Avocado Oil
10.0best for cookiesHigh smoke point, excellent for stir-frying
In Cookies, Peanut Oil controls spread and chewiness during baking. A substitute should deliver comparable fat so edges crisp while centers stay soft.
High smoke point, excellent for stir-frying
Avocado oil swaps 1:1 by cup with nearly identical viscosity to peanut oil at room temp, so scooped dough balls spread the same amount on parchment. Chill 45 minutes before baking at 375°F; crispy golden edges and chewy centers stay in the same window as the peanut version.
Good for frying, slight nutty taste
Corn oil swaps 1:1 by tablespoon with matching neutral flavor, though its slightly higher linoleic acid makes cookies spread about 5% wider. Use a #40 scoop 2.25 inches apart instead of 2; bake 10-12 minutes for the same crispy edges and chewy scoop centers on the parchment.
Great for stir-fry and deep frying
Rice bran oil swaps 1:1 by tablespoon and its plant wax content makes dough balls hold shape slightly better during chill. Drop 2 inches apart on parchment; edges turn golden at the 10-minute mark while centers retain chewy tenderness almost exactly as peanut oil cookies do.
Neutral high smoke point, good for frying
Grapeseed oil swaps 1:1 by cup but its thinner viscosity lets dough spread 10% wider; chill scooped drops a full 60 minutes (vs 45) at 38°F to control the spread. Bake 10-12 minutes so edges still crisp golden while the centers stay chewy on the rack.
Neutral for frying, higher smoke point
Olive oil swaps 1:1 by cup and its fruity flavor shifts the cookie toward savory-sweet — use light-tasting refined olive oil for neutral results.
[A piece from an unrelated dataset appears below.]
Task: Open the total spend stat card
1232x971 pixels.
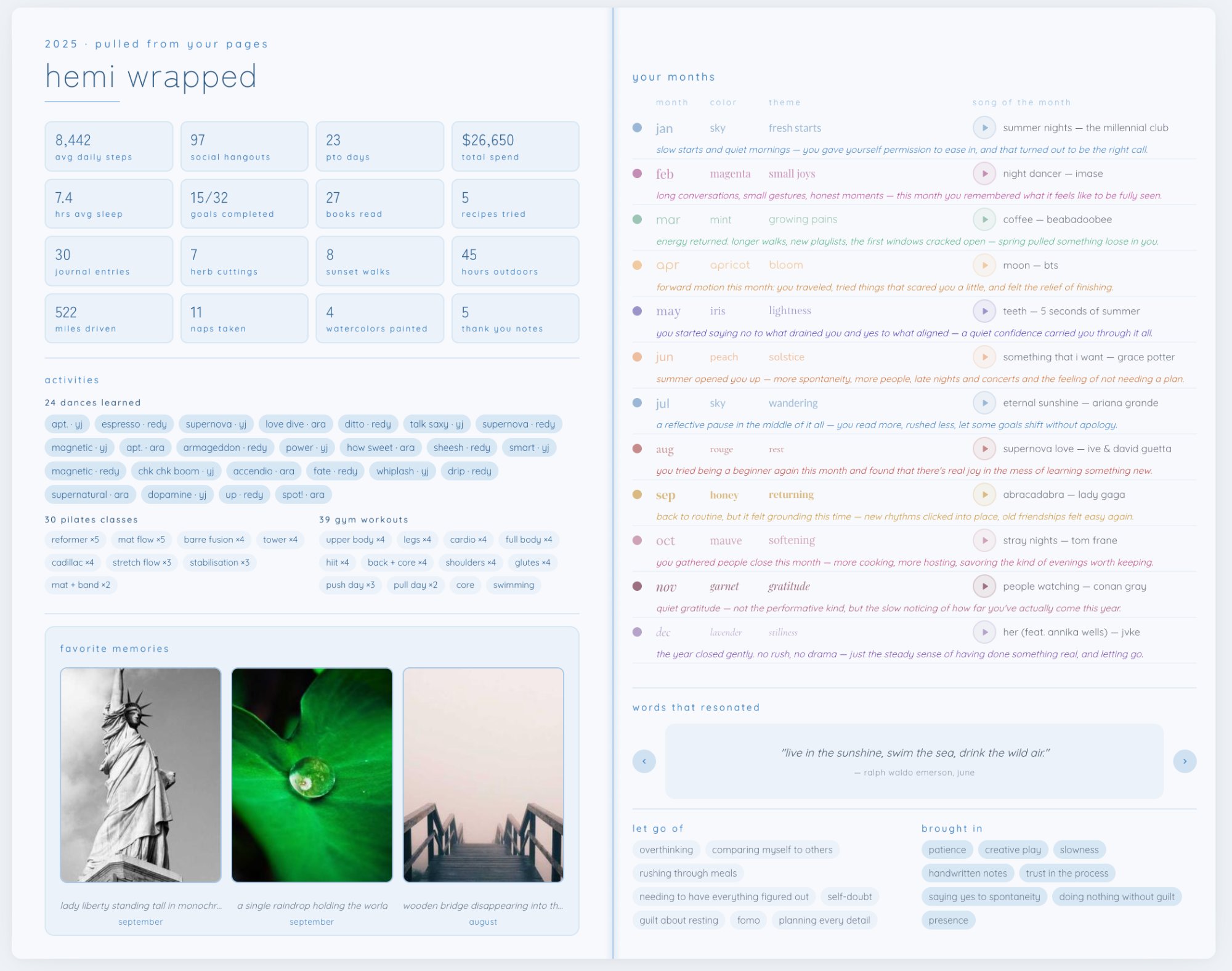Action: coord(515,147)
Chill dough balls 45 minutes before baking at 375°F; tender chewy centers and golden edges hold the same structural spread as peanut oil.
Neutral flavor, good for frying
Neutral flavor, widely available
Most accessible swap, works for all cooking
Light neutral flavor, high heat tolerant
Similar smoke point, widely available
Use refined for neutral taste at high heat
Strong flavor, best for Asian dishes in small amounts
Peanut oil in cookie dough eliminates the creaming step, so you don't get the air-filled matrix that solid-fat cookies rely on — instead the dough is wetter and spreads 30-40% more on the parchment unless you chill. Scoop 2-tablespoon portions with a #40 disher, drop 2 inches apart, and rest chilled balls 45 minutes at 38°F before baking at 375°F for 10-12 minutes until the edges are golden but centers still look pale and underset.
The carryover bake on the rack firms the middle into a chewy center while edges crisp. Use 1 egg yolk only (not whole egg) per cup of flour to push chew over cake.
Unlike cake, where oil is contained by a pan and must lift vertically, cookies live or die by controlled lateral spread on an open sheet. Unlike brownies, where oil builds a glossy crackle top through sugar dissolution, cookies get their crackle from surface sugar crystals dehydrating in dry oven heat.
Unlike muffins, which want a domed, tender crumb locked in liners, cookies want flat edges with a pliable center.
Chill scooped dough balls 45 minutes at 38°F before baking; warm oil-based dough spreads 30-40% wider on parchment and the edges crisp before the center sets.
Drop #40-scoop portions 2 inches apart on a parchment-lined sheet pan; crowding traps steam between cookies and the edges stay pale instead of turning golden.
Pull the tray at 10-12 minutes when centers still look pale; residual rack heat firms the chew — an extra 2 minutes at 375°F turns every cookie into a brittle snap.
Use only egg yolk per cup of flour for chew; whole egg adds enough water to push the texture toward cakey and kills the crispy-edge-chewy-center contrast.
Don't cream the sugar with oil — there's nothing to cream against; whisk them to dissolution for 60 seconds instead to build the surface sugar crystals for crackle.